• **Source excerpt**:
First Steps at Coffea-Casa @ UNL

Prerequisites

The primary mode of analysis with coffea-casa is coffea. Coffea provides plenty of examples to users in its documentation. Further resources, meant to run specifically on coffea-casa, can be found in the sidebar under the “Gallery of Coffea-casa Examples” section or the appropriate repository here.

Knowledge of Python is assumed. The standard environment for coffea analyses is within Jupyter Notebooks, which allow for dynamic, block-by-block execution of code. Coffea-casa employs the JupyterLab interface. JupyterLab is designed for hosting Jupyter Notebooks on the web and permits the usage of additional features within its environment, including Git access, compatibility with cluster computing tools, and much, much more.

If you aren’t familiar with any of these tools, please click on the links above and get acquainted with how they work before delving into coffea-casa.

Access

Important

For CMS or opendata files, please see the relevant sections for coffea-casa at T2 Nebraska. For ATLAS files, see coffea-casa at UChicago.

There are two access points to the Coffea-casa AF @ T2 Nebraska. The site at https://coffea-opendata.casa is for Opendata and can be accessed through any CILogon identity provider, though it will not be able to process any files that require authentication.

Access to Opendata Coffea-casa Analysis Facility @ T2 Nebraska

Important

Remember that to access this instance you need to register: click “Register for access”. (We have limited resources available and can’t provide access to everyone under CILogon).

• **The records**:
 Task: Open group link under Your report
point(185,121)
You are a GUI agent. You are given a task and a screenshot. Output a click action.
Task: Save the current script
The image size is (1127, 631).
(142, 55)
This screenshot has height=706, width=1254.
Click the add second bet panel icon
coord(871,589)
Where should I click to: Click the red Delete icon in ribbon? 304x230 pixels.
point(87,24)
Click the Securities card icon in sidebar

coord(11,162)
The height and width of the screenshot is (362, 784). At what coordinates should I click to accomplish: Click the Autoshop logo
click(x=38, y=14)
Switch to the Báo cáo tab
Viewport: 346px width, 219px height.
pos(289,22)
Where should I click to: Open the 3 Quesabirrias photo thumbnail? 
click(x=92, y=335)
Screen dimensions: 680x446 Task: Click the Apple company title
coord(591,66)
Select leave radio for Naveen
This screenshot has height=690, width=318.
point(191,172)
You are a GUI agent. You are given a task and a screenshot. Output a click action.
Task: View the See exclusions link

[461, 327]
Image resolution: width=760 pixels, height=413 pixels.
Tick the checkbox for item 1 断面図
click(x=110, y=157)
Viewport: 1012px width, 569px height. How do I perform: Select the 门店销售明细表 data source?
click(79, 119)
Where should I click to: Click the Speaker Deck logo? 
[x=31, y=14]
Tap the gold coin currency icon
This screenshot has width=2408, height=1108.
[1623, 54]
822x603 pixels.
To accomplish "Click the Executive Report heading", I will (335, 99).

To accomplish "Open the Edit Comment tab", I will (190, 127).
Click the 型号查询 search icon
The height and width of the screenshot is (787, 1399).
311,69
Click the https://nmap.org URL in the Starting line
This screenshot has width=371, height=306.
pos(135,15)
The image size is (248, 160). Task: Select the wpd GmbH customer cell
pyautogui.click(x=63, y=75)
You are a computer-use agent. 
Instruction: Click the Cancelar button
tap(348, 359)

• **Objective 1**:
Identify every line in the records that contains the word "will", treating uppercase and lowercase as distinct.
• **Objective 2**:
Write the next part of the coffea-casa guide, starting after its last sentence.

• **Written response 1**:
To accomplish "Click the Executive Report heading", I will (335, 99).
To accomplish "Open the Edit Comment tab", I will (190, 127).

• **Written response 2**:
The other at https://coffea.casa is for CMS data and can be accessed through the CMS AuthZ instance; this site is capable of handling all CMS files and uses tokens for authentication.

Access to Coffea-casa Analysis Facility @ T2 Nebraska

Another coffea-casa instance exists for the AF @ UChicago, which is meant to be used with ATLAS data. You can accesss it at `https://coffea.af.uchicago.edu`_.

Access to Coffea-casa Analysis Facility @ UChicago

See the appropriate section below if you need help going through the registration process for either access point.

Opendata CILogon Authentication Instance

Important

This section applies only to the Opendata Coffea-Casa instance.

Currently Opendata Coffea-Casa supports any CILogon identity provider. Select your identity provider:

Select your identity provider for CILogon Authz authentification to access Opendata Coffea-casa Analysis Facility @ T2 Nebraska

For accessing Opendata Coffea-Casa, we are offering a self-signup registration form with approval.

Fill out the registration form for access to Opendata Coffea-casa Analysis Facility @ T2 Nebraska

Click to proceed to the next stage:

Check the information in the registration form is correct (form should already be prefilled).

Click to proceed to the next stage:

Request for approval was sent.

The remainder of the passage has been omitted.